La Commissione Trasporti del Parlamento europeo invece, sta lottando affinché il bagaglio a mano aggiuntivo venga incluso nel costo del biglietto “basic“. Le compagnie di voli invece, specialmente le “low cost che operano in tutto il mondo” sono contrarie, e credono che sia un danno per milioni di viaggiatori. Perché mai?
Le conseguenze di sospendere il costo extra per il bagaglio

Ad un primo impatto vietare il costo extra per il bagaglio aggiuntivo potrebbe sembrare un bel vantaggio economico. Ma se invece analizzassimo le intenzioni delle compagnie aeree, questa mossa dell’UE potremmo definirla come un “effetto boomerang”.
Secondo le compagnie aeree infatti, il danno maggiore lo pagherebbero quei milioni di passeggeri che preferiscono viaggiare senza alcun bagaglio aggiuntivo e al tempo stesso risparmiare sul biglietto aereo. Naturalmente se la Commissione dei Trasporti riuscisse nel suo intento, ci aspettiamo numerosi aumenti sui biglietti aerei.
La direttrice generale di Airlines for Europe (A4E), Ourania Georgoutsakou, è stata molto critica ed esplicita, sostenendo che questo emendamento danneggerebbe la libertà dei consumatori, privandoli dei servizi aggiuntivi e facoltativi, e al tempo stesso “costringendoli” a subire le conseguenze di un rincaro dei biglietti aerei globale.
La bozza della riforma che mira ad includere gratuitamente un trolley da salire in cabina (oltre alla borsa o zainetto), in realtà esiste da un po’ di tempo, ma fino ad oggi non era mai stata trovata un’intesa che potesse concretizzare il provvedimento.

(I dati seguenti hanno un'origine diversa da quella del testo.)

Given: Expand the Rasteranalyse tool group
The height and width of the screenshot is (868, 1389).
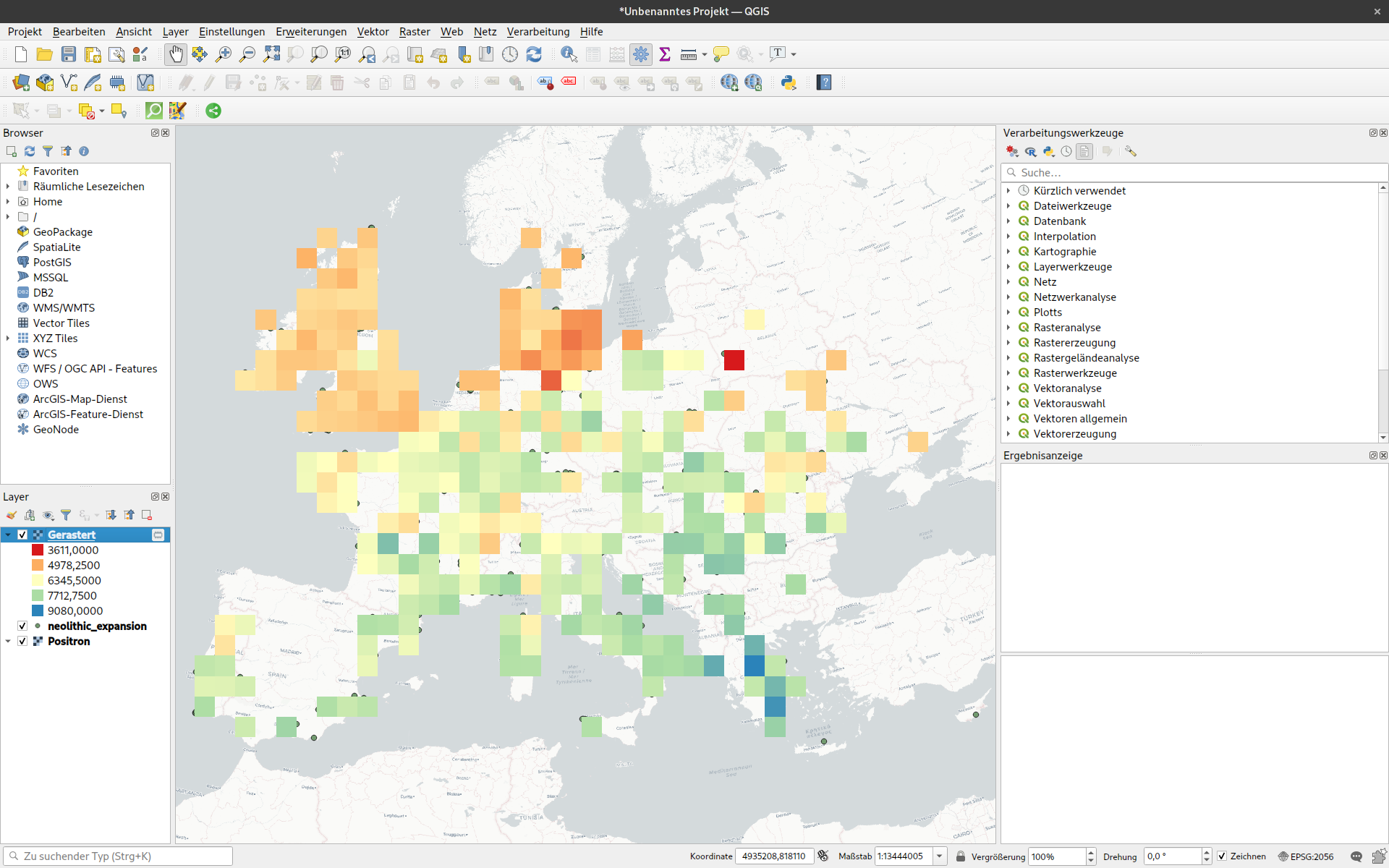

Grazie alla recente intesa raggiunta, il Parlamento ha la facoltà di poter negoziare il futuro emendamento contro i bagagli a mano extra e a pagamento con gli Stati membri dell’Unione Europea.
Inefficienze operative

I dissensi da parte delle compagnie aeree e degli opinionisti va oltre il semplicemente “costo” da far pagare ai bagagli aggiuntivi. I problemi che creerebbe un simile provvedimento sono molteplici, dallo spazio insufficiente sulle cappelliere ai disordini generali in fase di imbarco.
Dato che ogni cappelliera può ospitare un solo bagaglio a mano, e visto che il provvedimento garantirebbe l’aggiunzione gratuita di un altro trolley da 100 cm totali, e con un peso massimo di 7 kg, il rischio sarebbe quello di obbligare molti passeggeri a lasciare il bagaglio extra in stiva.
Un caos simile causerebbe ritardi per le partenze e per gli arrivi, frustrazione, malumori e tensione alle stelle.
Una riforma che va oltre ai “costi per extra per i bagagli a mano”
Il futuro provvedimento non è mirato soltanto a vietare il costo extra per il bagaglio a mano aggiuntivo, nelle note si legge infatti la richiesta di stampare un modulo precompilato che le compagnie dovranno spedire ai passeggeri entro 48 ore da eventuali disservizi (cancellazioni o modifiche all’orario del volo).
Infine, gli eurodeputati spingono a rendere gratuito il posto da riservare ai bambini sotto ai 12 anni e con un “accompagnatore”.